Às 8 horas (horário da Argentina) começaram a cortar a Autopista Richieri, próxima a Ezeiza.

A redação do La Izquierda Diario conversou com Eduardo Lusa, delegado de base da Latam, que disse “seguimos lutando em defesa dos postos de trabalho. Aqui, estão as bases de aeronautas, viemos pedindo aos sindicatos que se somem. Mas, além de boas maneiras, não há respostas concretas das autoridades ao nosso pedido”. “Aqui, estamos junto com trabalhadoras e trabalhadores da Latam, terceirizados da Latam e trabalhadores da Aerolíneas Argentinas, lutando.

Martín Brat, delegado da terceirizada GPS, assinalou “votamos fazer uma ação junto aos efetivos e terceirizados da Latam. No nosso caso, temos o acordo coletivo vencido há um ano. Além disso, a empresa nega que os delegados estejam no aeroporto de Ezeiza. Nesse momento, estamos paralisados [trabalhadores da Aerolíneas Argentinas].

Fabián, delegado da empresa Securitas, terceirizada da Latam, contou os ataques que eles vêm sofrendo: “Sabiam que estavam vindo atrás de nós, que iam tocar no ativismo. Dizem que precisam reduzir o número de pessoas, o que é uma desculpa, porque há voos. Estão extorquindo com as transferências compulsórias e retiradas voluntárias. Por isso, nos organizamos com outros setores aeronautas”.

Também estiveram presentes trabalhadores de outros setores e integrantes da Assembleia Permanente das Famílias de Guernica.

Uma das trabalhadoras da GPS, Cinthia, tinha um cartaz que dizia “Cristina, as aeronautas querem trabalhar”. “Aqui, muitas somos donas de casa, trabalhamos em bases de contêineres, com banheiro químicos. Cada vez estamos pior, mais crianças na rua, mais pobreza”.

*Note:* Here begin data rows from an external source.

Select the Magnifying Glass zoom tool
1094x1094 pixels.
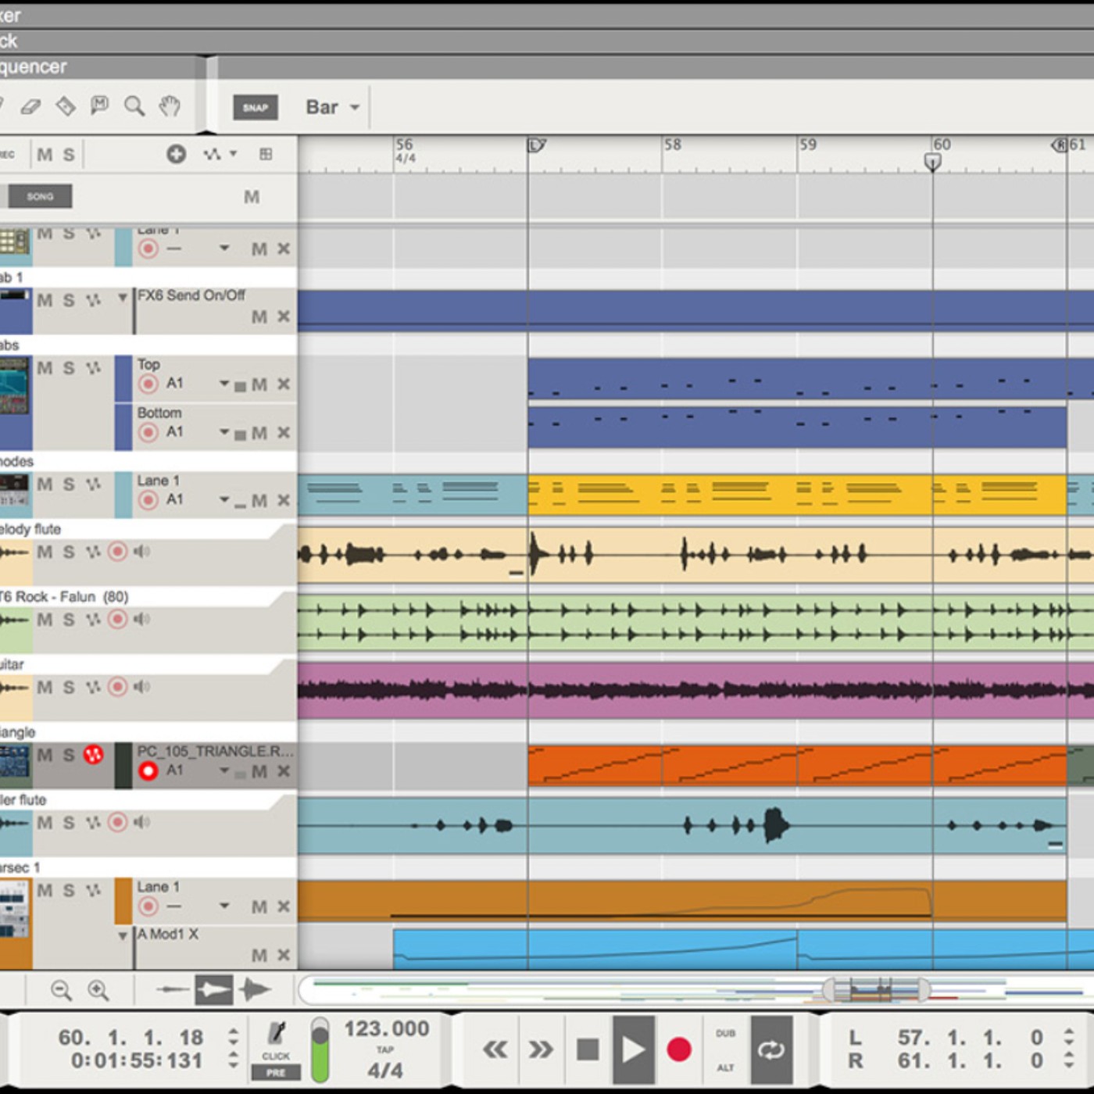pos(134,106)
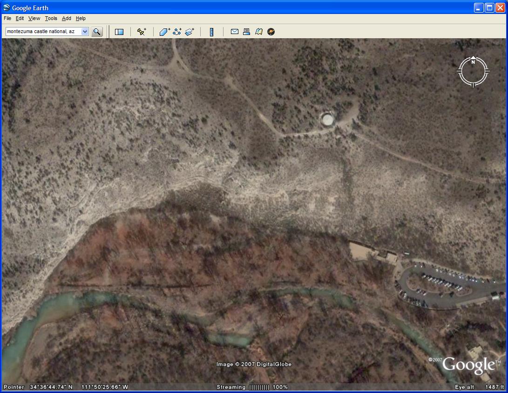Toggle the sidebar panel icon
The height and width of the screenshot is (393, 508).
[x=119, y=32]
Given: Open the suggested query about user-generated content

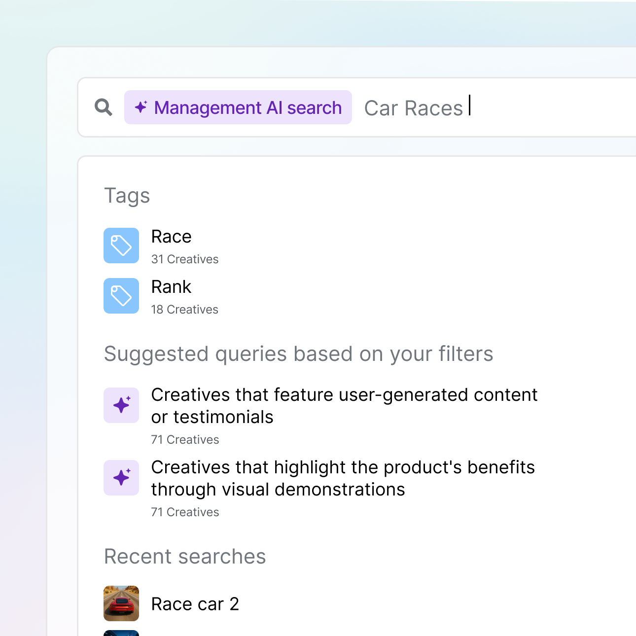Looking at the screenshot, I should 344,405.
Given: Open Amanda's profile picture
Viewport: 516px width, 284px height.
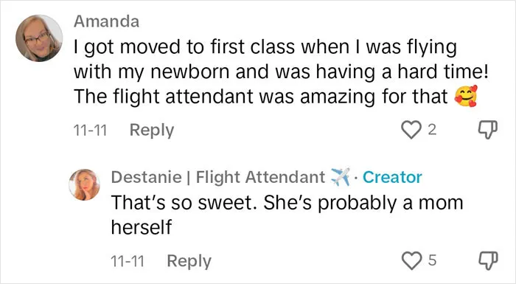Looking at the screenshot, I should click(39, 38).

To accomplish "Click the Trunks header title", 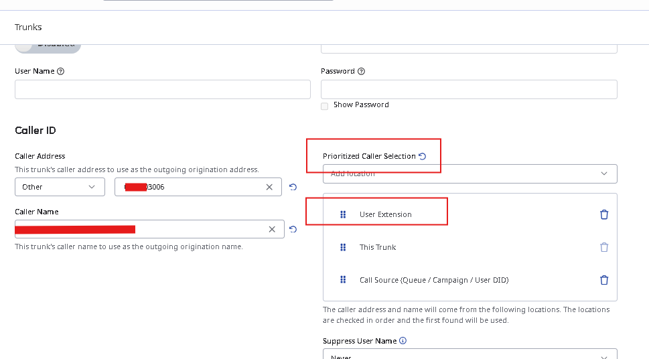I will tap(28, 27).
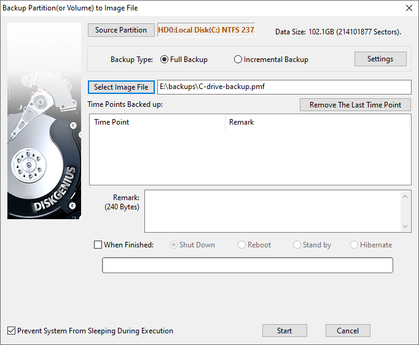This screenshot has height=345, width=419.
Task: Start the backup
Action: pos(284,331)
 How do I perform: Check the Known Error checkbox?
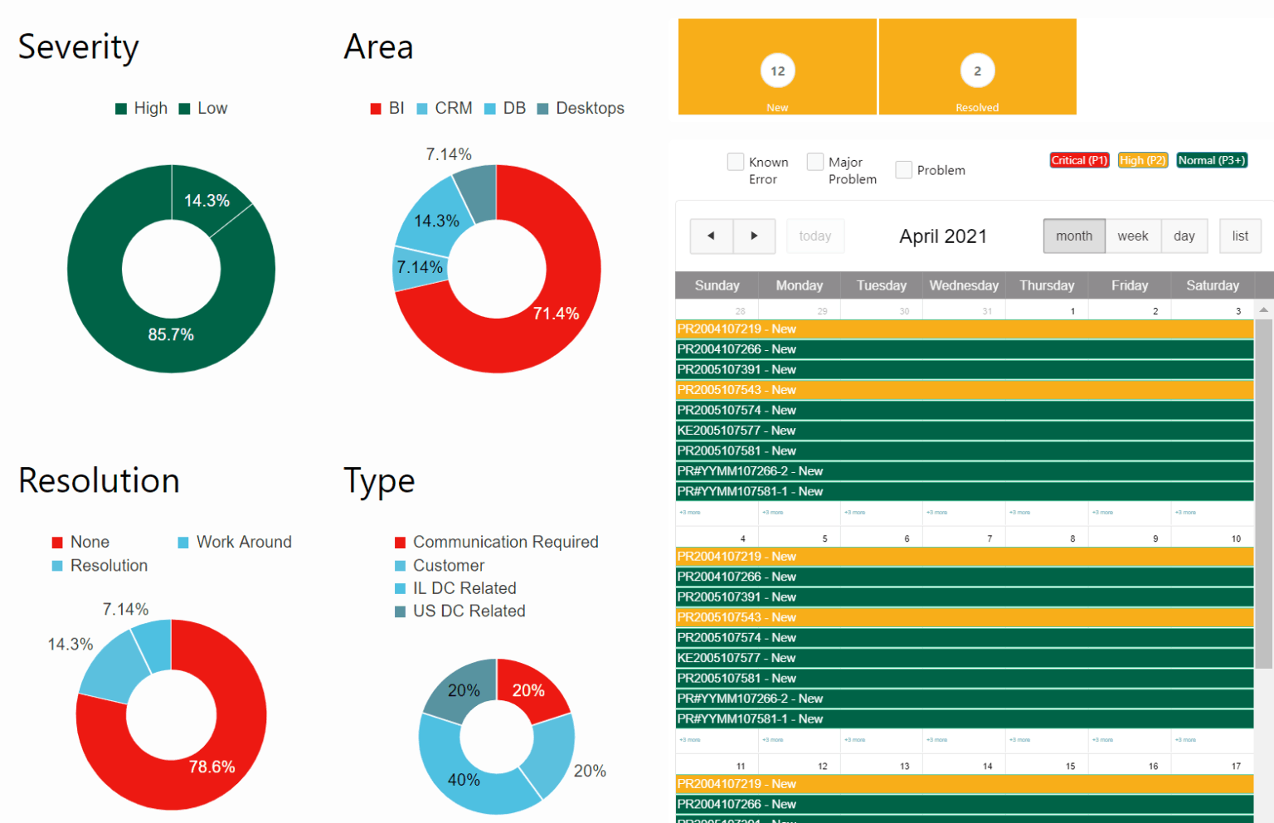pyautogui.click(x=735, y=161)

Entre as referências políticas que foram ao aeroporto se solidarizar estão Vilma Ripoll, Celeste Fierro (MST-FITU) e Claudio Dellecarbonara, deputado provincial do PTS-FITU, que disse “nos chamaram de essenciais, nos aplaudiram, mas aqui vemos as demissões, ajustes, os ataques às condições de trabalho”. Além disso, exigiu às autoridades que intervenham atendendo as reivindicações dos trabalhadores, que seja respeitado seus postos e condições de trabalho, assim como as negociações coletivas congeladas.

Diego, trabalhador da Securitas, contou que “com a desculpa da pandemia, estão querendo apagar a gente com demissões voluntárias. Sou o único sustento da minha família, Obrigada, Sasa (Securitas), por me fazer passar estas festas tão lindas”.

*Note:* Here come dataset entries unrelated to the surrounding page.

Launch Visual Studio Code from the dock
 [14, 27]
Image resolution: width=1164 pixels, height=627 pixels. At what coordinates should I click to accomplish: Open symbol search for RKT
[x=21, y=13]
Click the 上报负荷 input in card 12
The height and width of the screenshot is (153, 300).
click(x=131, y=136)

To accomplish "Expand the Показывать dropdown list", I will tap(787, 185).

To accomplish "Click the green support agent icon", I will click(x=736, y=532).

Paula, trabalhadora da Latam, disse que “há 8 meses que estamos cobrando a metade do nosso salário, ainda que tenhamos uma decisão favorável. O Ministério do trabalho não faz nada. A maioria de nós somos mulheres, e a situação está muito complicada. Da parte do governo, não temos resposta, nos aceitaram como trabalhadores auto-organizados em luta, os sindicatos não fizeram nada. De 1.700 trabalhadores, sobrou 400 ou 500. Isso por causa da atitude do sindicato. Queremos saber onde e quando vamos trabalhar”.

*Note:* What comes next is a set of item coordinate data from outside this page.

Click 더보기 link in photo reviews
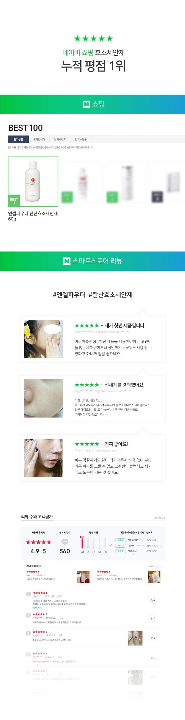Screen dimensions: 185x720 pyautogui.click(x=151, y=566)
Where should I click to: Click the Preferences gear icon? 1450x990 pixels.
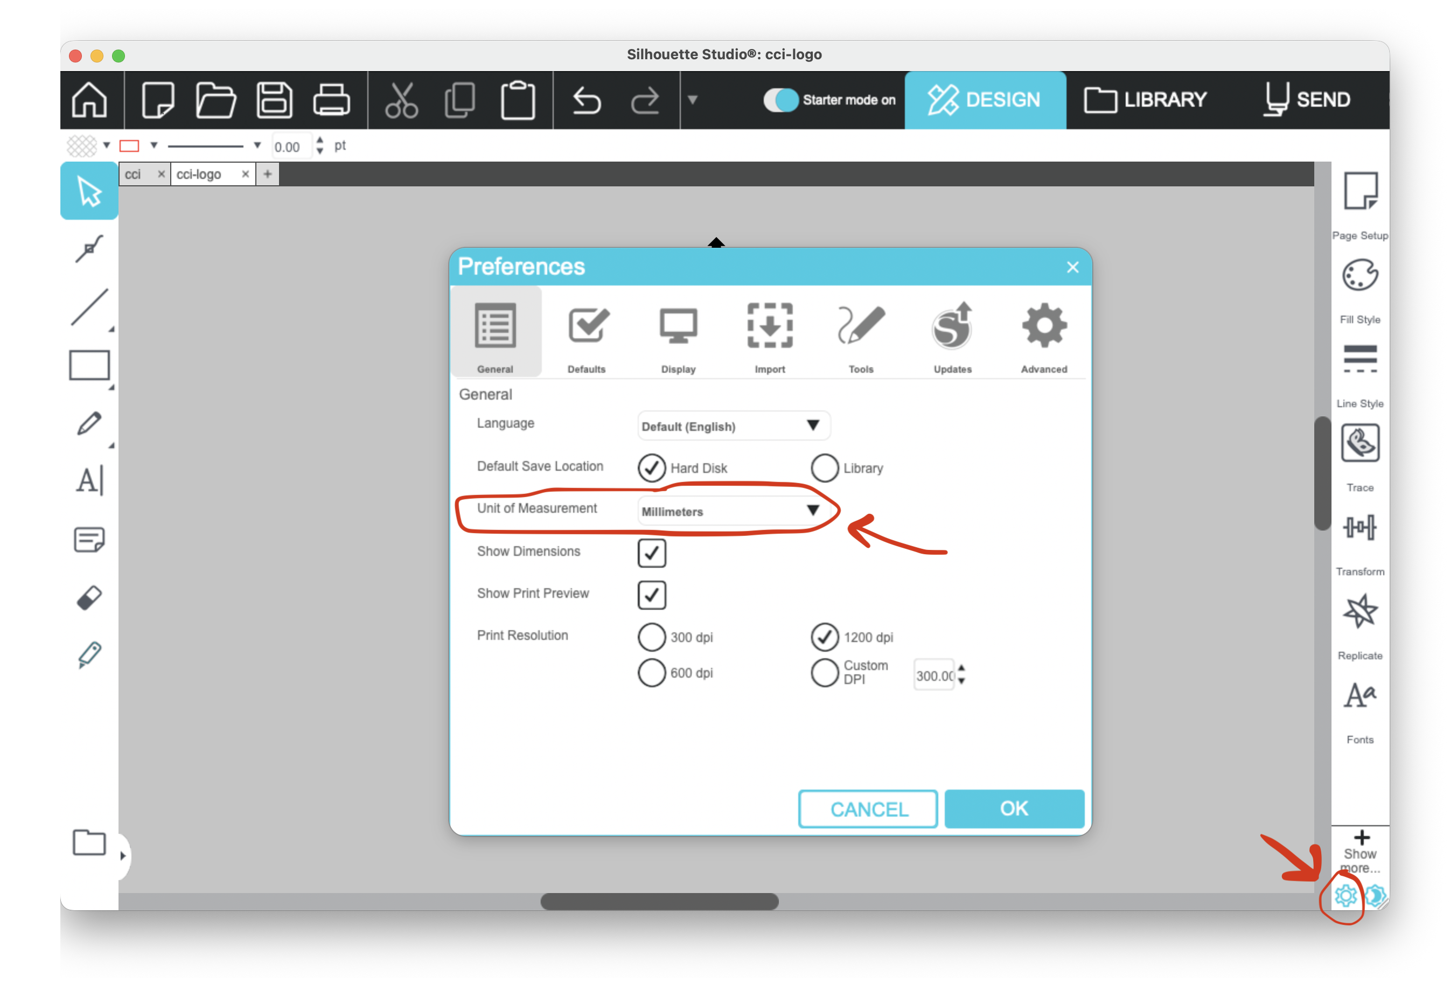pos(1345,896)
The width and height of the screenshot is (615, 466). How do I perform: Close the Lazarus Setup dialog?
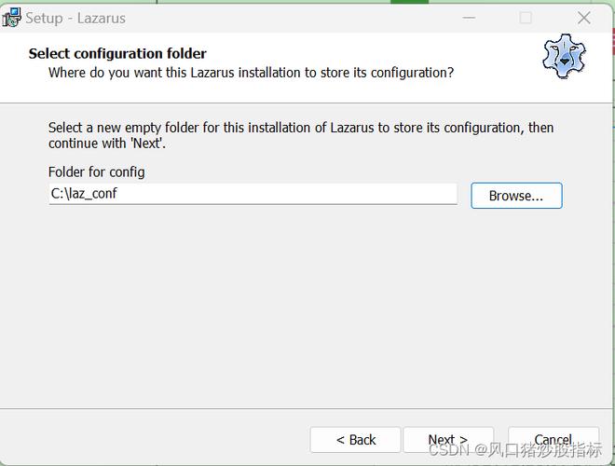point(584,18)
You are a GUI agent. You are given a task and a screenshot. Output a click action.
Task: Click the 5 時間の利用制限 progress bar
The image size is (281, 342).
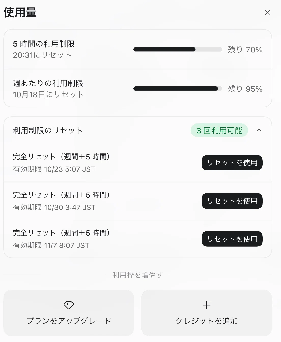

Latam não é a única empresa que ataca seus trabalhadores, enquanto segue operando no país e gerando lucros para os seus cofres: “trabalhadores da Securitas também vem sofrendo no Aeroparque e em Ezeiza, transferidos compulsoriamente, não são mais do que demissões encobertas e perseguição”, continua o comunicado. “Além disso, os trabalhadores da GPS (terceirizados da Aerolíneas Argentinas) estão com as negociações coletivas congeladas há um ano, e a empresa não deixa que os delegados entrem nas bases operativas de Ezeiza, ainda que haja uma decisão judicial a favor dos trabalhadores que obriga a empresa a deixar. Suspensões, cortes de salários e demissões encobertas são contadas aos milhares nos aeroportos”, descreve a dramática situação.

Segundo relatam os trabalhadores, longe da “normalidade” que tenta mostrar o governo, os ministros Mario Meoni (transporte) e Claudio Moroni (trabalho) vêm deixando passar todos os ataques empresariais contra esses trabalhadores que foram considerados essenciais desde o começo da pandemia e agora sofrem as consequências da avidez empresarial.